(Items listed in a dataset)

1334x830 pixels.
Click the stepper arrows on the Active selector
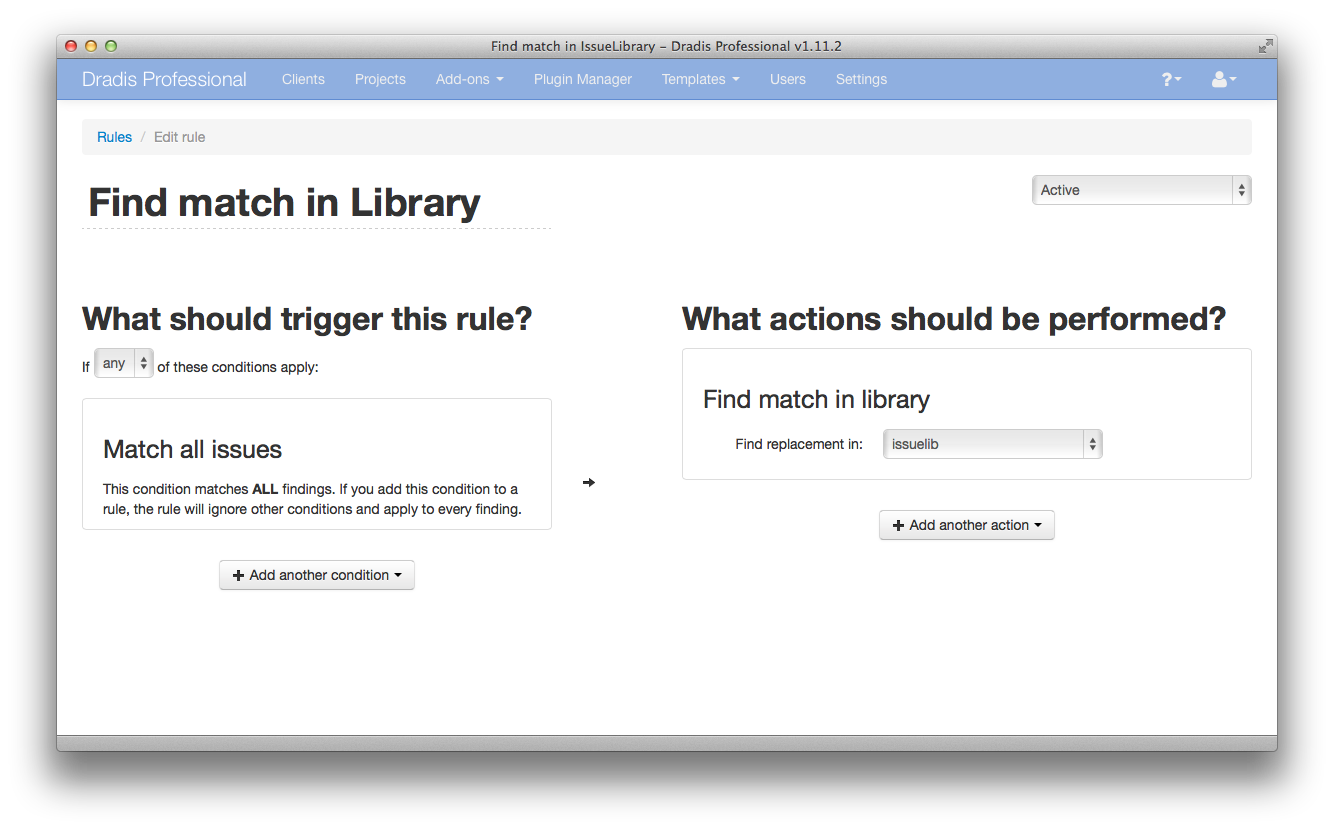[x=1240, y=190]
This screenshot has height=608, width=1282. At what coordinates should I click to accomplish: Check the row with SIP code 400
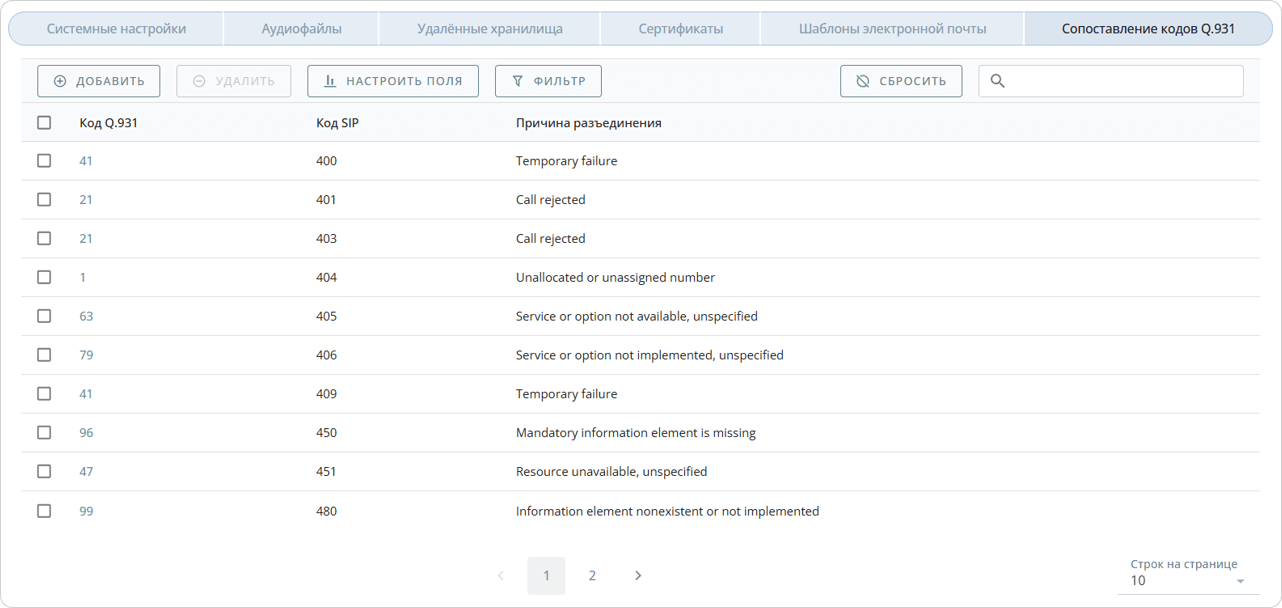pos(44,161)
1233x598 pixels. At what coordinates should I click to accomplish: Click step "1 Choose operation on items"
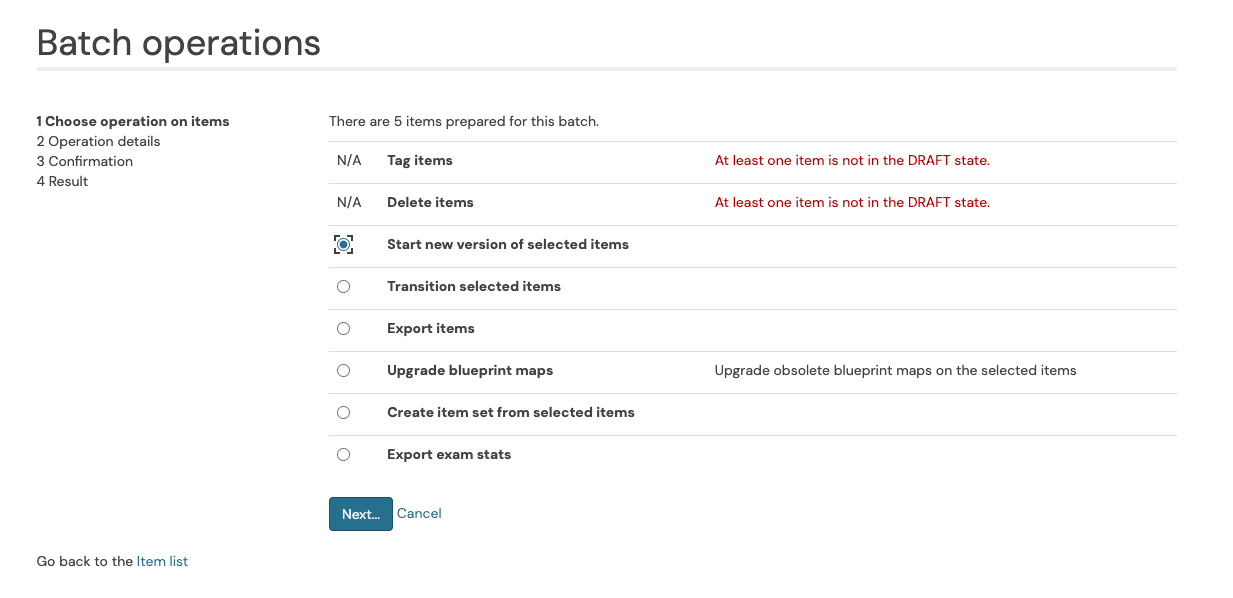point(132,120)
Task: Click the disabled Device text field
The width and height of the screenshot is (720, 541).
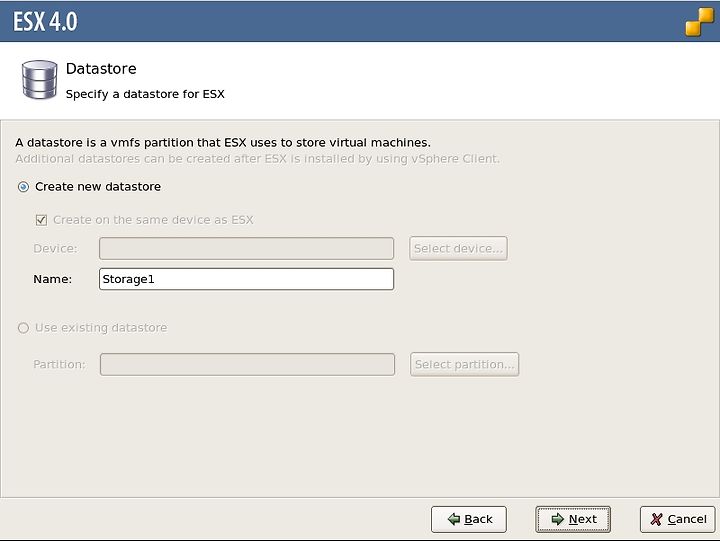Action: tap(247, 248)
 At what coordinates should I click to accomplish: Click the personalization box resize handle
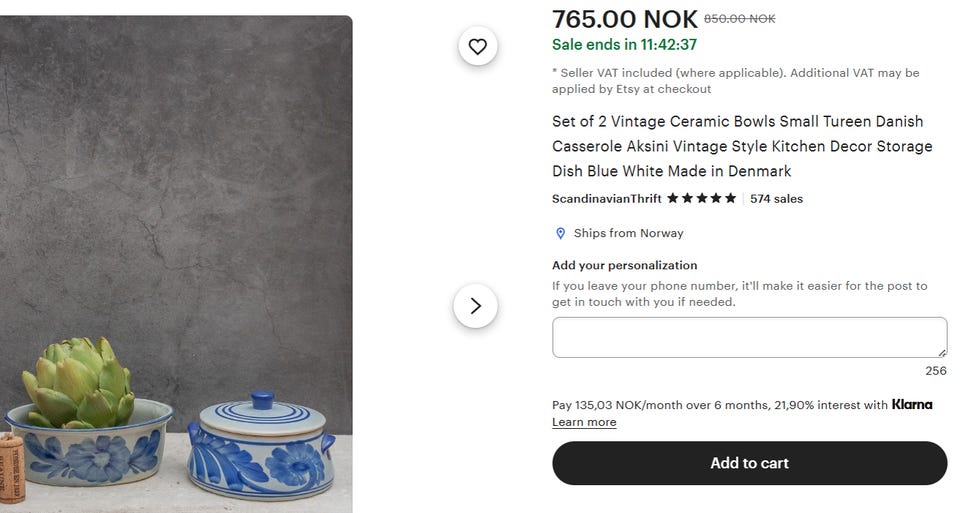pyautogui.click(x=941, y=352)
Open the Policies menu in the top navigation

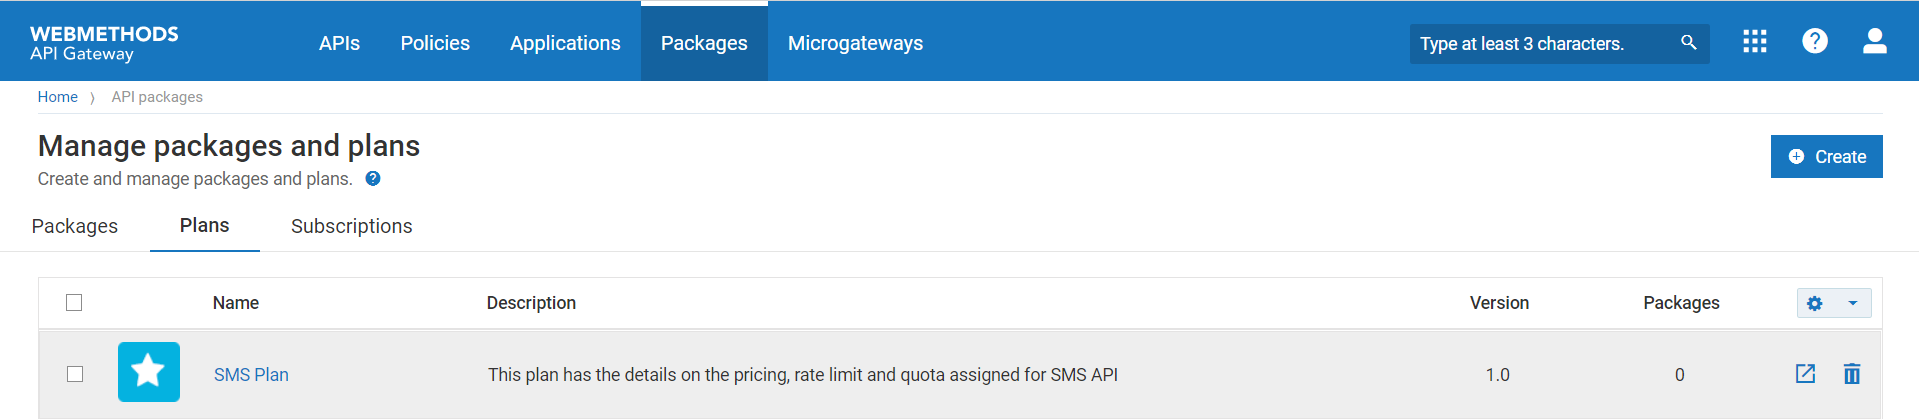435,43
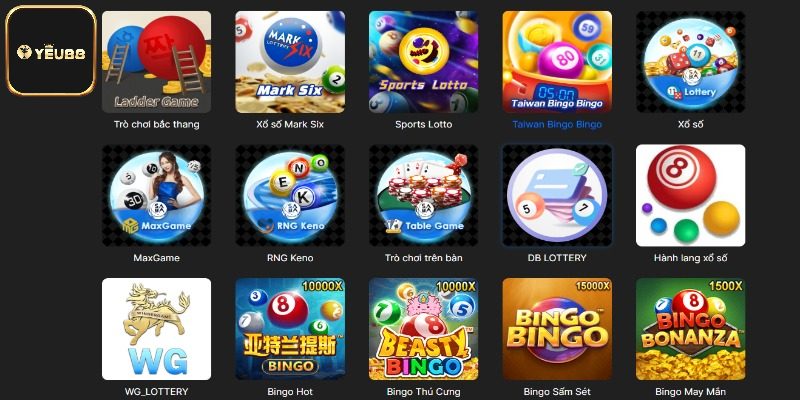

» TASK DIRECTIONS
Copy every record exactly, dropping the images.

» YOUR SOLUTION
1334x830 pixels.
Click the stepper arrows on the Active selector
[x=1240, y=190]
This screenshot has height=608, width=1282. At what coordinates should I click to accomplish: Check the row with SIP code 400
pos(44,161)
1233x598 pixels. At what coordinates should I click to accomplish: Click step "1 Choose operation on items"
point(132,120)
Task: Click the disabled Device text field
The width and height of the screenshot is (720, 541).
Action: tap(247, 248)
 At what coordinates should I click to accomplish: Click the personalization box resize handle
pyautogui.click(x=941, y=352)
Open the Policies menu in the top navigation

435,43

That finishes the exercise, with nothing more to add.